While he put a few necessary articles in the valise he wondered where he should go, never dropping the thought that he must go somewhere. The remainder of his wardrobe, including the brilliant dressing-gown, he packed in a trunk and locked it.

He rang the bell, and when the waiter came up asked for the landlady, Mrs. Semmes. The waiter thought that it was not too late to see her in her own parlor, and lingered, with his hand on his chin and his eyes on the valise.

“Jem,” said Osgood, “I have left some boots in the closet, and some shirts in the drawers, which are at your service.”

The alacrity with which Jem changed his attitude and expression struck Osgood with a sense of pain. “How horribly selfish servants are!” he thought, taking his way down stairs. Mrs. Semmes hoped there was no trouble, and asked him to be seated. He looked at her earnestly; she was the only one to say farewell to. Never had he looked Mrs. Semmes in the face before; he had only seen the hand into which he had placed the price of his board.

“I came to tell you, Mrs. Semmes, that I am about to leave town for the present. Will you allow my trunk to remain here? If I do not return in a year and a day, break it open.”
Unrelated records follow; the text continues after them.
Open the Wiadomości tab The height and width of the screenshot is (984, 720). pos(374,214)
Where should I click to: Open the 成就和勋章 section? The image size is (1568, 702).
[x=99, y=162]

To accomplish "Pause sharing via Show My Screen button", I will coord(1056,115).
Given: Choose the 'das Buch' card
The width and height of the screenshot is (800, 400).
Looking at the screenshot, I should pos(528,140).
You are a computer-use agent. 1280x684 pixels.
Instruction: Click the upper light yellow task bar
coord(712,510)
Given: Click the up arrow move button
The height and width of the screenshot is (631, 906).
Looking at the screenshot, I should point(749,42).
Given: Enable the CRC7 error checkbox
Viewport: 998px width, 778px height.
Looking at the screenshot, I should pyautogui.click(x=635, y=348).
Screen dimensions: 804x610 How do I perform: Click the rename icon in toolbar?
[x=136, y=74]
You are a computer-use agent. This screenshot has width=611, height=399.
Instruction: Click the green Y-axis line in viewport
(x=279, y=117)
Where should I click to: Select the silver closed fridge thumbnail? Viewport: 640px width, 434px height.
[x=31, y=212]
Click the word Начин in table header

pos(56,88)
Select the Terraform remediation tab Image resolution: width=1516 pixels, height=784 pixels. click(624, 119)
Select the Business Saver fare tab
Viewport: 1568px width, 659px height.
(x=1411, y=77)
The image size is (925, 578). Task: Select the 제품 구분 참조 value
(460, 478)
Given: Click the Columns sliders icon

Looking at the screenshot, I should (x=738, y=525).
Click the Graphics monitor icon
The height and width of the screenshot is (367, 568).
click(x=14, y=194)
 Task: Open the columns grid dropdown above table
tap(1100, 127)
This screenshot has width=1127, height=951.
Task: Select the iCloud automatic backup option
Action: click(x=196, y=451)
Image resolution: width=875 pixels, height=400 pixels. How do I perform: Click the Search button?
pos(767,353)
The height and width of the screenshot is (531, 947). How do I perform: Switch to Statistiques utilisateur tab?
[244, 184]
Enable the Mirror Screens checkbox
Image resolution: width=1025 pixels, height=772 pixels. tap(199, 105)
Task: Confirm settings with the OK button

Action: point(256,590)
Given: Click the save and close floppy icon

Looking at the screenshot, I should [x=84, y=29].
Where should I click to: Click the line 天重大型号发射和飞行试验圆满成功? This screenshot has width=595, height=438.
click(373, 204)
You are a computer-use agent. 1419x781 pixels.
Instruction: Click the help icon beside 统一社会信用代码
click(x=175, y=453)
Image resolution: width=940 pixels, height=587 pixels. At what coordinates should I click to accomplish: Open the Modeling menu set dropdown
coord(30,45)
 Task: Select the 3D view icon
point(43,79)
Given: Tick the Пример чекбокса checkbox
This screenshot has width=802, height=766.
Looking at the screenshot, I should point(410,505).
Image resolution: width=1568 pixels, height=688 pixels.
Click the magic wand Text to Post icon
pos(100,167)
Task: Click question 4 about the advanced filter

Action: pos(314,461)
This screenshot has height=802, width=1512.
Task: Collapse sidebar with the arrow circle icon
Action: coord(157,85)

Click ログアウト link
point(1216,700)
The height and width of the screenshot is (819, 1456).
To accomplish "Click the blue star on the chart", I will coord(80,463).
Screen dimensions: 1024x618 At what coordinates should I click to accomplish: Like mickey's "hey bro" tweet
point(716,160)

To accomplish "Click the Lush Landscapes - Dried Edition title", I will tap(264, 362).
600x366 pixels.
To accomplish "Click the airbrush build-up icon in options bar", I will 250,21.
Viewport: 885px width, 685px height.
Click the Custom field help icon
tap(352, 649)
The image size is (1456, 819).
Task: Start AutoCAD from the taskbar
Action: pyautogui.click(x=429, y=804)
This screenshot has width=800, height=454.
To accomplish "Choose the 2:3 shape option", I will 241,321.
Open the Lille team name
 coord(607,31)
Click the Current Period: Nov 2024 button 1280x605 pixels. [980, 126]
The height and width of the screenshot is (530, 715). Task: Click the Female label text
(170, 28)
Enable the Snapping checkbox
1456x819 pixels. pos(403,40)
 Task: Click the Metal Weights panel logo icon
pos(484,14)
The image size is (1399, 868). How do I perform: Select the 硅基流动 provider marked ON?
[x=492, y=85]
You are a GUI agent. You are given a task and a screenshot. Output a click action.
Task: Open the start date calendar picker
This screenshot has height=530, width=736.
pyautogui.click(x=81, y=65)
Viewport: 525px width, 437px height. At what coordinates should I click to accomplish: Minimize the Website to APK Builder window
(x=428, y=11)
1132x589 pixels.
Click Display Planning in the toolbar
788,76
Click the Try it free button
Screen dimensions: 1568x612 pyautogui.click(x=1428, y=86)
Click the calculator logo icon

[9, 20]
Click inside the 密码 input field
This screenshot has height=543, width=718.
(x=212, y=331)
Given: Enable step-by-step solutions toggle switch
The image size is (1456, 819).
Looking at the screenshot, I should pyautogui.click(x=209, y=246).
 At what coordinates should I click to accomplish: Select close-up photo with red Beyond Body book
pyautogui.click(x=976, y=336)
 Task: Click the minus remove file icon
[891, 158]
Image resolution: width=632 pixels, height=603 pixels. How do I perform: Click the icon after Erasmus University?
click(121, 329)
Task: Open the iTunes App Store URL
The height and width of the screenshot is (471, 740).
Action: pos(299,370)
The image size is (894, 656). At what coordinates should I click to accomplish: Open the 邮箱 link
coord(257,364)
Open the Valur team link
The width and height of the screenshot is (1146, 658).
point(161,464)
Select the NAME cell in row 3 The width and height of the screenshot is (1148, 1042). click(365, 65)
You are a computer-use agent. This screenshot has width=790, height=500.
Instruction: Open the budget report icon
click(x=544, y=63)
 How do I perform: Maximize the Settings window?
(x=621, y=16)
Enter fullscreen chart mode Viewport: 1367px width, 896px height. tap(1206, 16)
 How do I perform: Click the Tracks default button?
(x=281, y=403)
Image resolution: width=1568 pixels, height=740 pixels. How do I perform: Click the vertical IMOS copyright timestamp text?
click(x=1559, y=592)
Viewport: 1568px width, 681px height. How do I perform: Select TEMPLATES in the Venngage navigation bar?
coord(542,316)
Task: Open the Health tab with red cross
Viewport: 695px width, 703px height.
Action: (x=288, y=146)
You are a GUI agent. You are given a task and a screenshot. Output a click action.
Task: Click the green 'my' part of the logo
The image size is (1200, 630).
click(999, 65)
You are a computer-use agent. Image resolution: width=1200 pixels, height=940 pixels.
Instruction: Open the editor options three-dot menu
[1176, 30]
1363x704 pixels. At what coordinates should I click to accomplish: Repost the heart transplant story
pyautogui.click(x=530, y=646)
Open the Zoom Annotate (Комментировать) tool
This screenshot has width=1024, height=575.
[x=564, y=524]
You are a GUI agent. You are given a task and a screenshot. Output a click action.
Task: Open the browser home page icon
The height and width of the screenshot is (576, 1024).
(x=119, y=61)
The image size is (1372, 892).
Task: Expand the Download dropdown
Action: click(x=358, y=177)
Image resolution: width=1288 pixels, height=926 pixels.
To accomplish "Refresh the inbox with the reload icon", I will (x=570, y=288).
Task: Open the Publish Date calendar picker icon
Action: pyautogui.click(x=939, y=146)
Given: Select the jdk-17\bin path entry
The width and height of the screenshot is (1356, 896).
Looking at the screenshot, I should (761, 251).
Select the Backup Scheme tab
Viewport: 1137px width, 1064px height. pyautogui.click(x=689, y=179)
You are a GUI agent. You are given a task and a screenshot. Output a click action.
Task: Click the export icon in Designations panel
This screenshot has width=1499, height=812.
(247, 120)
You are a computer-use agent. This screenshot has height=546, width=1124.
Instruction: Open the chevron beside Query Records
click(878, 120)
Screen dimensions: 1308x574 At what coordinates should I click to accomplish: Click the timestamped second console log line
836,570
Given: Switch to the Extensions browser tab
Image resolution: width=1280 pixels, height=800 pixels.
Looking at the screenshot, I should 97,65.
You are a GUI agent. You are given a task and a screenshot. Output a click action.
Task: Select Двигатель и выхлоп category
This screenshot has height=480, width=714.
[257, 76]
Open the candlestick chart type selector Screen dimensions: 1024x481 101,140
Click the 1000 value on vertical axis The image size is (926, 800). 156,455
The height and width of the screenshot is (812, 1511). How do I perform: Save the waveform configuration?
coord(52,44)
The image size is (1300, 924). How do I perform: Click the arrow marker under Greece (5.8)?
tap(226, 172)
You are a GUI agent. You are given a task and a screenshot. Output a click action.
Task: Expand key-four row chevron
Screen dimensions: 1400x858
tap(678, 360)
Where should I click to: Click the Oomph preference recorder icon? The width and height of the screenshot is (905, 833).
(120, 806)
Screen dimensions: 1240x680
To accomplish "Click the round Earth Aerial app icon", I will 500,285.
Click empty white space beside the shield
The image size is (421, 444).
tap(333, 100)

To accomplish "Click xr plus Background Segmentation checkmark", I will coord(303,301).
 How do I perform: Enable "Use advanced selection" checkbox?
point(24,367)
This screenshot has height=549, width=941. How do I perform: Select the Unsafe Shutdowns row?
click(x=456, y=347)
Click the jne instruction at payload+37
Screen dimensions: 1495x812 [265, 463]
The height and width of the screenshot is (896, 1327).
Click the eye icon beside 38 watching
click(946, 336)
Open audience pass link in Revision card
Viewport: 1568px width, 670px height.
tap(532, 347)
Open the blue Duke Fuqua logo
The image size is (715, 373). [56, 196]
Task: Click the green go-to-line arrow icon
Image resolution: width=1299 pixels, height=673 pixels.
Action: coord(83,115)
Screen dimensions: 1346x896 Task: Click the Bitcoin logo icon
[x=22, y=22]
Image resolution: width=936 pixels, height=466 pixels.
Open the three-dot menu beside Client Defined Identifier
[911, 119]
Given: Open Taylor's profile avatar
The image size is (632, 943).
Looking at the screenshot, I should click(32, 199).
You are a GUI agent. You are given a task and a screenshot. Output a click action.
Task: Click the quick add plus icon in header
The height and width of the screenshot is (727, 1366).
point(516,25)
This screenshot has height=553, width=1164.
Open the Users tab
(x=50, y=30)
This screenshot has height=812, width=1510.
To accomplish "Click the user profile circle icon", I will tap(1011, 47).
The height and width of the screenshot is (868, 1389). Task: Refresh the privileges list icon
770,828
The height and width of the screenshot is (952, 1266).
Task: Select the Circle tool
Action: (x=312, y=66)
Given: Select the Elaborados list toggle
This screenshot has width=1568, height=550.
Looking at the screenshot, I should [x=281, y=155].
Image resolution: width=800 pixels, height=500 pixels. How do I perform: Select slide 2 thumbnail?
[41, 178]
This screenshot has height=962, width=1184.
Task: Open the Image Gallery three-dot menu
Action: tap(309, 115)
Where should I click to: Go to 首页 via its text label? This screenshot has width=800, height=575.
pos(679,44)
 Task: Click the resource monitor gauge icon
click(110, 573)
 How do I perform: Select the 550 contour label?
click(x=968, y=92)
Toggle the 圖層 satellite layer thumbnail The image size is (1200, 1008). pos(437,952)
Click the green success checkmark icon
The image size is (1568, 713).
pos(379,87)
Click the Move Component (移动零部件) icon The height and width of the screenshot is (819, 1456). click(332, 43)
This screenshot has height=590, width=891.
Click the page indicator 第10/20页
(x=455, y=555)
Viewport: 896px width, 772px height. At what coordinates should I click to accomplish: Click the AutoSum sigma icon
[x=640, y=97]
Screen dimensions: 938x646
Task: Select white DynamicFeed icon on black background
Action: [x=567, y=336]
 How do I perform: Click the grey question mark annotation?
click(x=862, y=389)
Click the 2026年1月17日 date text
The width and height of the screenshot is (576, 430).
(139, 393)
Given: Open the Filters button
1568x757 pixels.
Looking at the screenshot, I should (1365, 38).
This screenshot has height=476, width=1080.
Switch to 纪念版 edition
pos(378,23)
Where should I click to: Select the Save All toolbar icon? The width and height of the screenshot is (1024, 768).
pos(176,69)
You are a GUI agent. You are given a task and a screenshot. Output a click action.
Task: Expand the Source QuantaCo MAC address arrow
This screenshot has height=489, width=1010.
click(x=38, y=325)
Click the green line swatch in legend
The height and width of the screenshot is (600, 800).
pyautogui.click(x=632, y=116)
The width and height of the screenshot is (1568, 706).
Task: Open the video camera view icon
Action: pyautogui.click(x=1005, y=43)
Mrs. Semmes promised to keep the trunk; took some money due her; wondered at his going away at that time of year, and asked him his destination.

“I think I shall go to Canada,” he answered, vaguely.

“There must be snow there, by the accounts.”

“Where shall I go?” he was about to say, but checked himself.

“If you were going East,” she continued, “you would find the ground bare enough, especially in the neighborhood of the sea: the sea-winds melt the snow almost as soon as it falls.”